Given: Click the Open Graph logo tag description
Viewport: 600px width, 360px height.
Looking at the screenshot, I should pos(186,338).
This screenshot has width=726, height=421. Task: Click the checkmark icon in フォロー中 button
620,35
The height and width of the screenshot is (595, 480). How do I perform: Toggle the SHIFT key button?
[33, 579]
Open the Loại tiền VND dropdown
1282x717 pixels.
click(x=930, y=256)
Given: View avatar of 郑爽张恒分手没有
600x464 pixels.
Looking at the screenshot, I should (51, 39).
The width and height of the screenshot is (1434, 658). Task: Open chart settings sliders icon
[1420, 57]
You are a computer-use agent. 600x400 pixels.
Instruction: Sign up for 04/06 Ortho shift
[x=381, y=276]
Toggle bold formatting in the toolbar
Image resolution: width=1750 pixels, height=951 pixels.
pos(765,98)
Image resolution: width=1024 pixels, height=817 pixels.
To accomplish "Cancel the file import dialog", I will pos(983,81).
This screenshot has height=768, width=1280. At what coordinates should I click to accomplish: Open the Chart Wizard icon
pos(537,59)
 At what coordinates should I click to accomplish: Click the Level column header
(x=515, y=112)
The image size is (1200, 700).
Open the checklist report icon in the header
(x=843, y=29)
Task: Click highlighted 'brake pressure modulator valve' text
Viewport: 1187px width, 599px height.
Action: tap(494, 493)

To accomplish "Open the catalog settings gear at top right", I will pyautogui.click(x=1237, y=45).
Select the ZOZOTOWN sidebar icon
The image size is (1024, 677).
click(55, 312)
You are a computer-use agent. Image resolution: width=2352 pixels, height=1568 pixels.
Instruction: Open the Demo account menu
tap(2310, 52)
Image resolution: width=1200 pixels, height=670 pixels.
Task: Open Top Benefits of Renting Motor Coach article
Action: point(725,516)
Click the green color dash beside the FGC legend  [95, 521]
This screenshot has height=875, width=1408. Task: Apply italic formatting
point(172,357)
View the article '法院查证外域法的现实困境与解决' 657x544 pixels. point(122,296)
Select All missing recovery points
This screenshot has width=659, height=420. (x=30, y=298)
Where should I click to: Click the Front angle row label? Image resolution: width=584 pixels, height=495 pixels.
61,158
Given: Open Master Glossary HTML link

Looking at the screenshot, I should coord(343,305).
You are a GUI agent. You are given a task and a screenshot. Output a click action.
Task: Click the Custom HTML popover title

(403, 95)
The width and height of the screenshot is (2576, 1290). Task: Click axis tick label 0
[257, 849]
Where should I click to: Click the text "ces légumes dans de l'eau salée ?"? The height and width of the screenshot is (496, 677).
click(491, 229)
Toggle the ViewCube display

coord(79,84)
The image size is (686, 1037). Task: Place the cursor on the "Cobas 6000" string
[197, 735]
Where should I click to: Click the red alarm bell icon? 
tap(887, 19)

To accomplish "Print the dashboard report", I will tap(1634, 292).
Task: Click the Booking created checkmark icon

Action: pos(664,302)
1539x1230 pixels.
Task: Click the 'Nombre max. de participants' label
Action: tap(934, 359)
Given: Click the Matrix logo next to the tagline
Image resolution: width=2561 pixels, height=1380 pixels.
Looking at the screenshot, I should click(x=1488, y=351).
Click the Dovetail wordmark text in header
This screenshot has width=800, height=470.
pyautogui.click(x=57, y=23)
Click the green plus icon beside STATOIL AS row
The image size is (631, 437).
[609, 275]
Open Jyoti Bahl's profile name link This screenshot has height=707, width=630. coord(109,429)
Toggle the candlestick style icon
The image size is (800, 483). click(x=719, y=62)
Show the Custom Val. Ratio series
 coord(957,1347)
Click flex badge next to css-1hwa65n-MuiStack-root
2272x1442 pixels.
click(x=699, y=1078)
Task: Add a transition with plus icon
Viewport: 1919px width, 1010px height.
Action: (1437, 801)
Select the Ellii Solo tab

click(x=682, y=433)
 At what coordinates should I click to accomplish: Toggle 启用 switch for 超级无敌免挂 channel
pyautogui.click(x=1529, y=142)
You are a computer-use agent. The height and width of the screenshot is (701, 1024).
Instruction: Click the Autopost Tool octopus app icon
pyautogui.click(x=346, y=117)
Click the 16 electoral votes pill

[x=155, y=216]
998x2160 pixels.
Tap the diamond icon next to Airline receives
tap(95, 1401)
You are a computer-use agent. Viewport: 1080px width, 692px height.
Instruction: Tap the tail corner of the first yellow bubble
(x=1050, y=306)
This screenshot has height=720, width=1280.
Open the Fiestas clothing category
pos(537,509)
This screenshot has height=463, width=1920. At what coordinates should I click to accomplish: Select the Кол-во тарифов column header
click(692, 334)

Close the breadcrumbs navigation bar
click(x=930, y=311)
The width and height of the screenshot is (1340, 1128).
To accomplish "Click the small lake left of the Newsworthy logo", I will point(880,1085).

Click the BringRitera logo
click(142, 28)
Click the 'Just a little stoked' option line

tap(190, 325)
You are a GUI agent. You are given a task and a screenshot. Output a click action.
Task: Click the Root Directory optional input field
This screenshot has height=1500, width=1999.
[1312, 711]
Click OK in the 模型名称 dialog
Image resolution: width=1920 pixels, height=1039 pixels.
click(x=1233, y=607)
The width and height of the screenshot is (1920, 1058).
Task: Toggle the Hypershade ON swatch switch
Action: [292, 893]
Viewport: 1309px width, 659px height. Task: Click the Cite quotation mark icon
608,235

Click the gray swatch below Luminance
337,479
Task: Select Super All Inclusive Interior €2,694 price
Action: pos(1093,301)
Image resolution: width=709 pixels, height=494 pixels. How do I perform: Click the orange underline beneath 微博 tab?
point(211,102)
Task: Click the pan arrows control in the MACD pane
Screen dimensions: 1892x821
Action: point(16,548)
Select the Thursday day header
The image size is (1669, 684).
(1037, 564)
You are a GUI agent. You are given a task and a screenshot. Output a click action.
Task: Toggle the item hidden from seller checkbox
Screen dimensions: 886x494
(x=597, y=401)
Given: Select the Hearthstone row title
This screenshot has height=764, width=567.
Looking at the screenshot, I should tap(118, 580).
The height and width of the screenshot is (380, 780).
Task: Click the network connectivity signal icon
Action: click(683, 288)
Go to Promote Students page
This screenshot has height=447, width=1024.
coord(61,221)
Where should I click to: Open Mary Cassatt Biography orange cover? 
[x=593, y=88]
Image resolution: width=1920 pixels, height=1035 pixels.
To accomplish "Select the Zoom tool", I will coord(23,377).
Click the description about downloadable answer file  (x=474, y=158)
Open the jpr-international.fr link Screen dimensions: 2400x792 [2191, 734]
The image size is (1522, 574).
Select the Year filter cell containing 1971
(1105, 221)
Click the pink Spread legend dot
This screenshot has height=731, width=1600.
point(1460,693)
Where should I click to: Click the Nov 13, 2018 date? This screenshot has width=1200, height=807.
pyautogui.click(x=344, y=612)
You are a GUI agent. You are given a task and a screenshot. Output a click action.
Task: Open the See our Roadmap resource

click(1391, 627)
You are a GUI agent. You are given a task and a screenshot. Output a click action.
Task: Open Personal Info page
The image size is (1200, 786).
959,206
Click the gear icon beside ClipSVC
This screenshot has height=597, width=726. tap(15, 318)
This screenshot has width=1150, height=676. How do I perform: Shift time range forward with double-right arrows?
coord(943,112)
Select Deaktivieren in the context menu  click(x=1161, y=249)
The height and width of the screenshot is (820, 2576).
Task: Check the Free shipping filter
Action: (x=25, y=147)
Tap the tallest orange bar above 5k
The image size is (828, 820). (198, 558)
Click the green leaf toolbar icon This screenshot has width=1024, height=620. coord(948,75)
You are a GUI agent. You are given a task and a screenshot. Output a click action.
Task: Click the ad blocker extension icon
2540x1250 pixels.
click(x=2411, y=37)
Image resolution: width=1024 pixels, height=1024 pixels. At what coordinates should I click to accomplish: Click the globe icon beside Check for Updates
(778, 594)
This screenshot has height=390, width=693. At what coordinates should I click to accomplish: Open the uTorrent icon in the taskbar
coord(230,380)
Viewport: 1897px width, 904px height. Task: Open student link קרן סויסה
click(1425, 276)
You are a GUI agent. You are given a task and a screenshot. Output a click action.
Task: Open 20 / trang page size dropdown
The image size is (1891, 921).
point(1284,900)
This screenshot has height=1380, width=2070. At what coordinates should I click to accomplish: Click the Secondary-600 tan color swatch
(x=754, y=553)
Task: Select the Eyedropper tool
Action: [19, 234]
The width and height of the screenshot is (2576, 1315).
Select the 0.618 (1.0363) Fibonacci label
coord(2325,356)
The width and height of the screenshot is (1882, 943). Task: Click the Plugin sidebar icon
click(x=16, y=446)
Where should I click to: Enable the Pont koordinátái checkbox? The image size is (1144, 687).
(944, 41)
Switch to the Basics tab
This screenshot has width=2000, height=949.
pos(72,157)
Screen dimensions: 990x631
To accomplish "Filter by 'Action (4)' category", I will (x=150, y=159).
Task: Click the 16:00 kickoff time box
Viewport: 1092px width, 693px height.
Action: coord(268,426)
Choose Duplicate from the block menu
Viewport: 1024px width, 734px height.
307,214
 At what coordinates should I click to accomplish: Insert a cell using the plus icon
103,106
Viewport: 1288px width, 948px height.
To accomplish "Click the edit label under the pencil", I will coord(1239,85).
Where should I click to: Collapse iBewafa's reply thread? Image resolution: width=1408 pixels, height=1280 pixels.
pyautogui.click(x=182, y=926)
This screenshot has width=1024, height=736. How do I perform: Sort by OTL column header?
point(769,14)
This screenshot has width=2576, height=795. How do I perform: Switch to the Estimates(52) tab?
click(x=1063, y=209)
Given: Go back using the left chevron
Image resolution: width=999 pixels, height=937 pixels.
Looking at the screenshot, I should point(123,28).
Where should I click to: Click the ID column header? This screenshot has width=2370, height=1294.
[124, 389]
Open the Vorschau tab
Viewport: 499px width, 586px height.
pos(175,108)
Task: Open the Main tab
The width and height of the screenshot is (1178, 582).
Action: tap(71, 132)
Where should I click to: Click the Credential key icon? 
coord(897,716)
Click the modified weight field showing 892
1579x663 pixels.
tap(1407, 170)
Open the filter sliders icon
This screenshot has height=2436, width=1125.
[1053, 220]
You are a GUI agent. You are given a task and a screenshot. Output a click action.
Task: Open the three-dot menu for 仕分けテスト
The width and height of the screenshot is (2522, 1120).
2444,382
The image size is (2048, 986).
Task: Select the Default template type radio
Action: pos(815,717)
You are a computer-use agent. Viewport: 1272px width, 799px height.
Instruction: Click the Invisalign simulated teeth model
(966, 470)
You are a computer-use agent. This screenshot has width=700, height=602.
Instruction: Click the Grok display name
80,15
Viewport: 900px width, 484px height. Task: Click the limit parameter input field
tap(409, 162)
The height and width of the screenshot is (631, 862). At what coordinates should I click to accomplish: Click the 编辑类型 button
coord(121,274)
********************
**What you will do**
Copy out the material from the line containing "Viewport: 1288px width, 948px height." through the final line, keeping every character unchanged.

**Solution to this exercise**
Viewport: 1288px width, 948px height.
To accomplish "Click the edit label under the pencil", I will coord(1239,85).
Where should I click to: Collapse iBewafa's reply thread? Image resolution: width=1408 pixels, height=1280 pixels.
pyautogui.click(x=182, y=926)
This screenshot has width=1024, height=736. How do I perform: Sort by OTL column header?
point(769,14)
This screenshot has width=2576, height=795. How do I perform: Switch to the Estimates(52) tab?
click(x=1063, y=209)
Given: Go back using the left chevron
Image resolution: width=999 pixels, height=937 pixels.
Looking at the screenshot, I should point(123,28).
Where should I click to: Click the ID column header? This screenshot has width=2370, height=1294.
[124, 389]
Open the Vorschau tab
Viewport: 499px width, 586px height.
pos(175,108)
Task: Open the Main tab
The width and height of the screenshot is (1178, 582).
Action: tap(71, 132)
Where should I click to: Click the Credential key icon? 
coord(897,716)
Click the modified weight field showing 892
1579x663 pixels.
tap(1407, 170)
Open the filter sliders icon
This screenshot has height=2436, width=1125.
[1053, 220]
You are a GUI agent. You are given a task and a screenshot. Output a click action.
Task: Open the three-dot menu for 仕分けテスト
The width and height of the screenshot is (2522, 1120).
2444,382
The image size is (2048, 986).
Task: Select the Default template type radio
Action: pos(815,717)
You are a computer-use agent. Viewport: 1272px width, 799px height.
Instruction: Click the Invisalign simulated teeth model
(966, 470)
You are a computer-use agent. This screenshot has width=700, height=602.
Instruction: Click the Grok display name
80,15
Viewport: 900px width, 484px height. Task: Click the limit parameter input field
tap(409, 162)
The height and width of the screenshot is (631, 862). At what coordinates should I click to accomplish: Click the 编辑类型 button
coord(121,274)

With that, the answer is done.